(Records)
--

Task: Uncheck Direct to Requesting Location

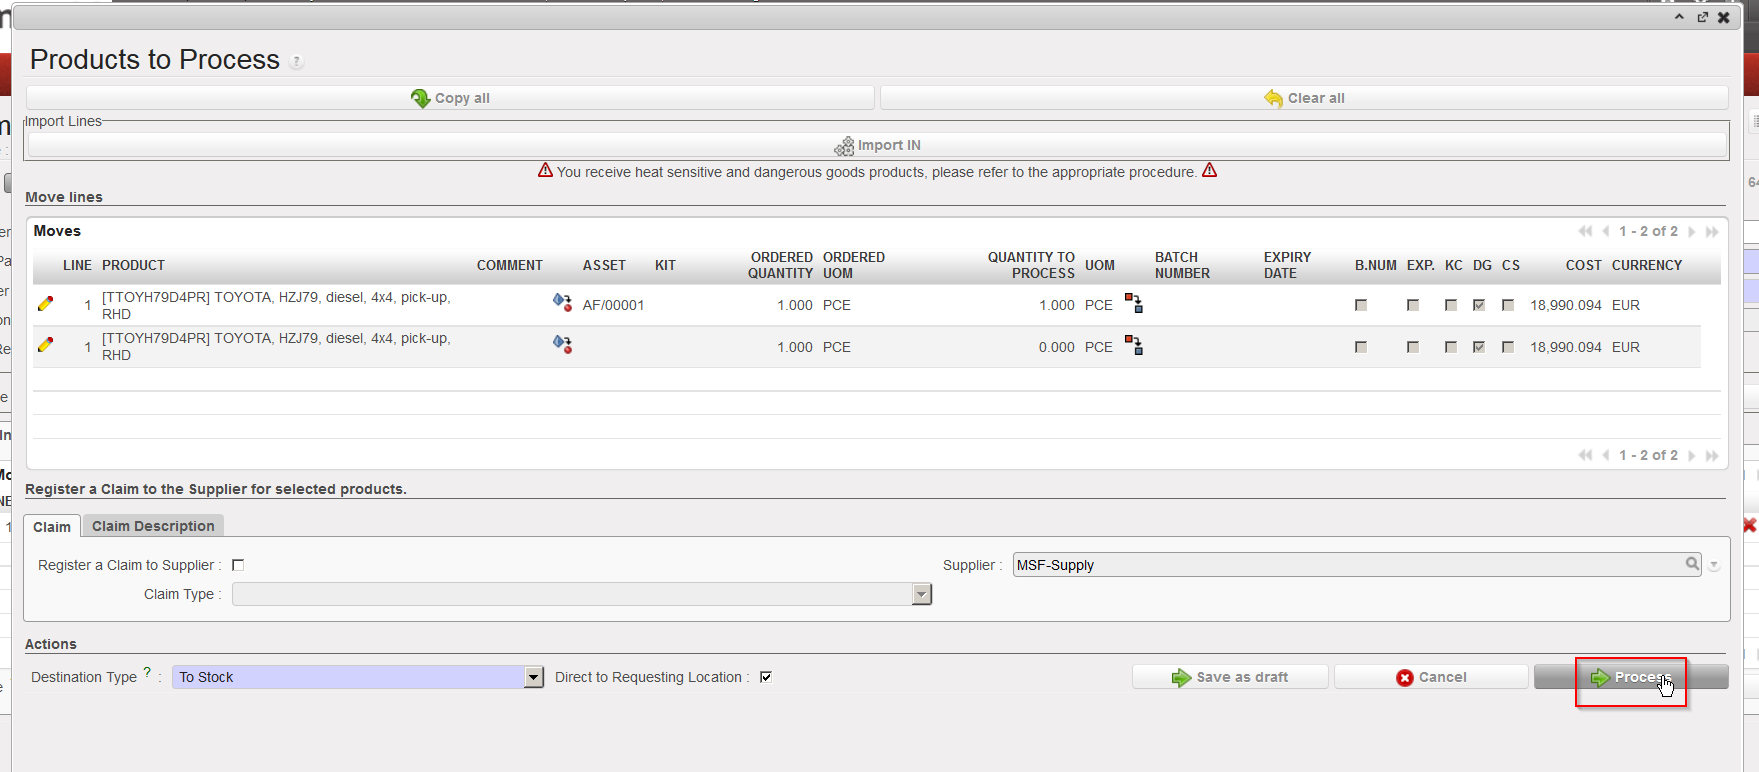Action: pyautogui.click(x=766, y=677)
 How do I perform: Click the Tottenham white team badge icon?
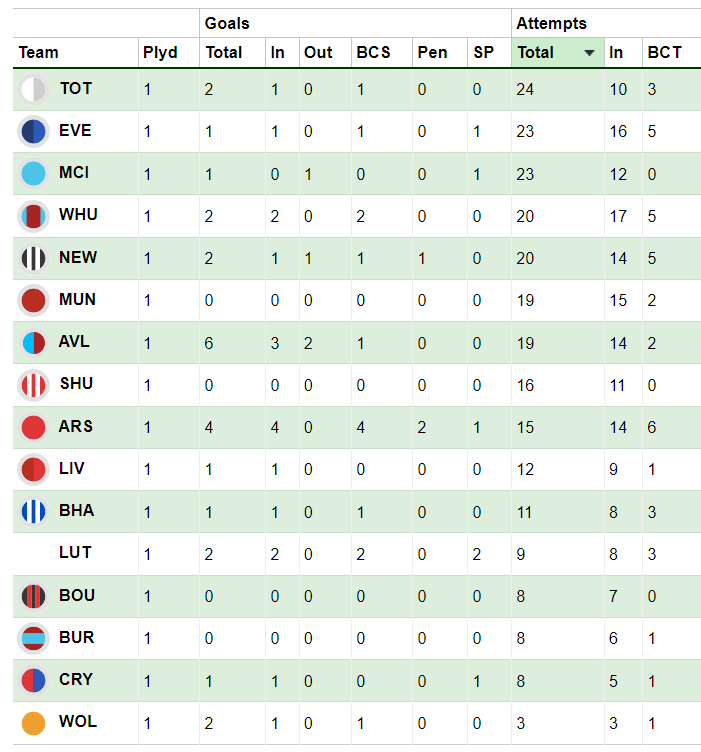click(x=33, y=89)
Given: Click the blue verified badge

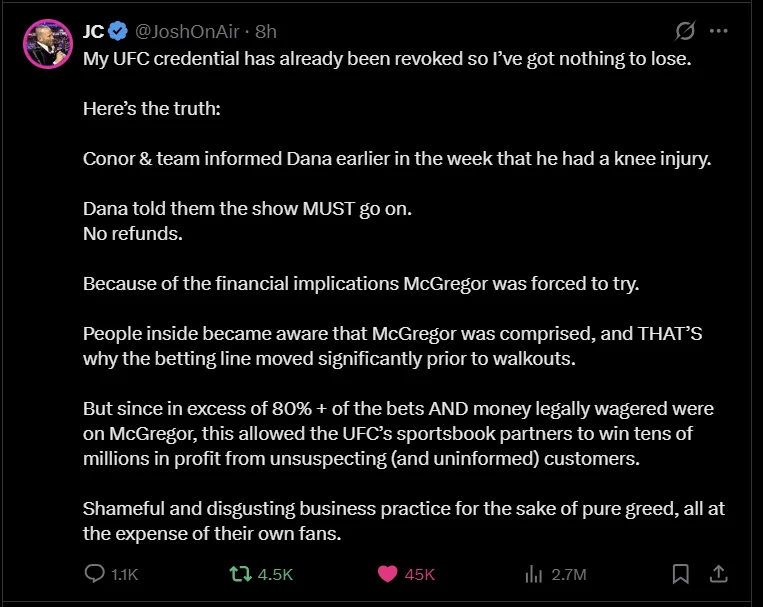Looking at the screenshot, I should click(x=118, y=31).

--

→ **EXERCISE BRIEF**
Reproduce the lines above verbatim, omitting the pictures.

→ **SOLUTION FOR THIS TASK**
Task: Uncheck Direct to Requesting Location

Action: pyautogui.click(x=766, y=677)
 How do I perform: Click the Tottenham white team badge icon?
click(x=33, y=89)
Given: Click the blue verified badge

Looking at the screenshot, I should click(x=118, y=31).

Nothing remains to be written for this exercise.